→ **INSTRUCTION**: Rewrite the lines starting with the line that contains "Contact (1008, 81)" and going on through the line that contains "Clínica Sagrada Familia (255, 1208)", changing "Opinar" to "Dar opinión" and leaving everything else the same.

* Begin DATA TO PROCESS *

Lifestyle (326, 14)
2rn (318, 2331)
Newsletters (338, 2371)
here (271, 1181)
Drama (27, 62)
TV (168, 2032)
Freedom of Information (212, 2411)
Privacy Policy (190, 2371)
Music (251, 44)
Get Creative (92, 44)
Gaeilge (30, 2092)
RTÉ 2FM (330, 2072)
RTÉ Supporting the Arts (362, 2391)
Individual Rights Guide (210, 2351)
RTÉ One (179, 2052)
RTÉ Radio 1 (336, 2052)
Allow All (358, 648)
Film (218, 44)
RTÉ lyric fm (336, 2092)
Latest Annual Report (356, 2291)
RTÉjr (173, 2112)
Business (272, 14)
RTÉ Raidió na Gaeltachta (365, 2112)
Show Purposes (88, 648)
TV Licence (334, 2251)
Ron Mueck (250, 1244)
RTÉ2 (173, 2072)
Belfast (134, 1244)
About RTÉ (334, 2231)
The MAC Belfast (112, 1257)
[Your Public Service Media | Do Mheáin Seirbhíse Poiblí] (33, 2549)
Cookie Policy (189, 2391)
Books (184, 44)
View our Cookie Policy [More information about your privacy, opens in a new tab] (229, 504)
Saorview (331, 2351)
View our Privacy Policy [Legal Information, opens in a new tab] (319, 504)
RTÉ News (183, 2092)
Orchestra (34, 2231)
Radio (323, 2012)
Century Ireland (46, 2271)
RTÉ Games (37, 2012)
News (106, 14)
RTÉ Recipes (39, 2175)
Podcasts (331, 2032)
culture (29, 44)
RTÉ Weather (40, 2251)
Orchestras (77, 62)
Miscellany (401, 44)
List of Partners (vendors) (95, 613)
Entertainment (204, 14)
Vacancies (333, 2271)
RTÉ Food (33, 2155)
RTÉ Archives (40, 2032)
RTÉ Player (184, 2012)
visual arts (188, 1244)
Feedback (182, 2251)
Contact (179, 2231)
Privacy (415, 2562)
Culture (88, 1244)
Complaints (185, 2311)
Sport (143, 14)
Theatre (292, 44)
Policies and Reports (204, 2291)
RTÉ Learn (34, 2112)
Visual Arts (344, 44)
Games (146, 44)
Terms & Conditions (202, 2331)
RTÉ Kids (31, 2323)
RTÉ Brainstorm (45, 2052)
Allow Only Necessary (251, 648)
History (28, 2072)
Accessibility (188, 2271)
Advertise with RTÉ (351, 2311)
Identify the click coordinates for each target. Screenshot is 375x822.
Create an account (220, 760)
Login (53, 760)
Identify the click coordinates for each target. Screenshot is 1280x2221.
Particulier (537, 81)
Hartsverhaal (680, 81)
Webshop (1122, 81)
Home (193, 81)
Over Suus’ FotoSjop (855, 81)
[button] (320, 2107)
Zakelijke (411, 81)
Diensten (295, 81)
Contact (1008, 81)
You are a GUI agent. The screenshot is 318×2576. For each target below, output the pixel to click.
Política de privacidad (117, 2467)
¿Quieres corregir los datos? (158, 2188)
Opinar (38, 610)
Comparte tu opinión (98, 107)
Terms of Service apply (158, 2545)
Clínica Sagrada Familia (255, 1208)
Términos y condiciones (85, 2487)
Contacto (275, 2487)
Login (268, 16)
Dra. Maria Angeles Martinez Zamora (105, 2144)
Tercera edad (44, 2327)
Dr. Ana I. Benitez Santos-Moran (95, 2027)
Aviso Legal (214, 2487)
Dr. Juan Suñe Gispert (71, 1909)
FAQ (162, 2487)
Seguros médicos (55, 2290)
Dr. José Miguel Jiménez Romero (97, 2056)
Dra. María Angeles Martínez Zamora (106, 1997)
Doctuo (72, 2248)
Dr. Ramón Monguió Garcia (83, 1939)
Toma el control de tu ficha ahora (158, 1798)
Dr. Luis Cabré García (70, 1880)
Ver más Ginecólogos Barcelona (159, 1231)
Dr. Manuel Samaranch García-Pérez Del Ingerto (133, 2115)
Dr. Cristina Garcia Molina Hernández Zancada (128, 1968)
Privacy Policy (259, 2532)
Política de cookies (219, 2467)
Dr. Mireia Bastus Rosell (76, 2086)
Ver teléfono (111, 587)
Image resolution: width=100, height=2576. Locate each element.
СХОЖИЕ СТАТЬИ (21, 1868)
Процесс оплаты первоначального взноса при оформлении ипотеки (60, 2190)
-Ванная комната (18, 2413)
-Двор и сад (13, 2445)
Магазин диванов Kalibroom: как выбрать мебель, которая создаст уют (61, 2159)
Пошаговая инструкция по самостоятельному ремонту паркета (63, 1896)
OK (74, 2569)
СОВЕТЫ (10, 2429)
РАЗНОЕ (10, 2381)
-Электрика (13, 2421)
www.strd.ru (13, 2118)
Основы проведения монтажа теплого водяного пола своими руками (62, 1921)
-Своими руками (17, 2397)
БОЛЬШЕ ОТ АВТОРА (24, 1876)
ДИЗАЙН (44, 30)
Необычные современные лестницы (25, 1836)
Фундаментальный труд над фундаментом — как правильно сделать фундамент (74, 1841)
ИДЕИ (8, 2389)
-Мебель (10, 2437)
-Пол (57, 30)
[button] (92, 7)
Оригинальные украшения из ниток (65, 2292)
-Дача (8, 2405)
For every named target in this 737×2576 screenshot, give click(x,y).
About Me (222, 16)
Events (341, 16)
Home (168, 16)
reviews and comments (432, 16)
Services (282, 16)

* End DATA TO PROCESS *

→ **RESULT OF THE EXERCISE**:
Contact (1008, 81)
You are a GUI agent. The screenshot is 318×2576. For each target below, output the pixel to click.
Política de privacidad (117, 2467)
¿Quieres corregir los datos? (158, 2188)
Dar opinión (38, 610)
Comparte tu opinión (98, 107)
Terms of Service apply (158, 2545)
Clínica Sagrada Familia (255, 1208)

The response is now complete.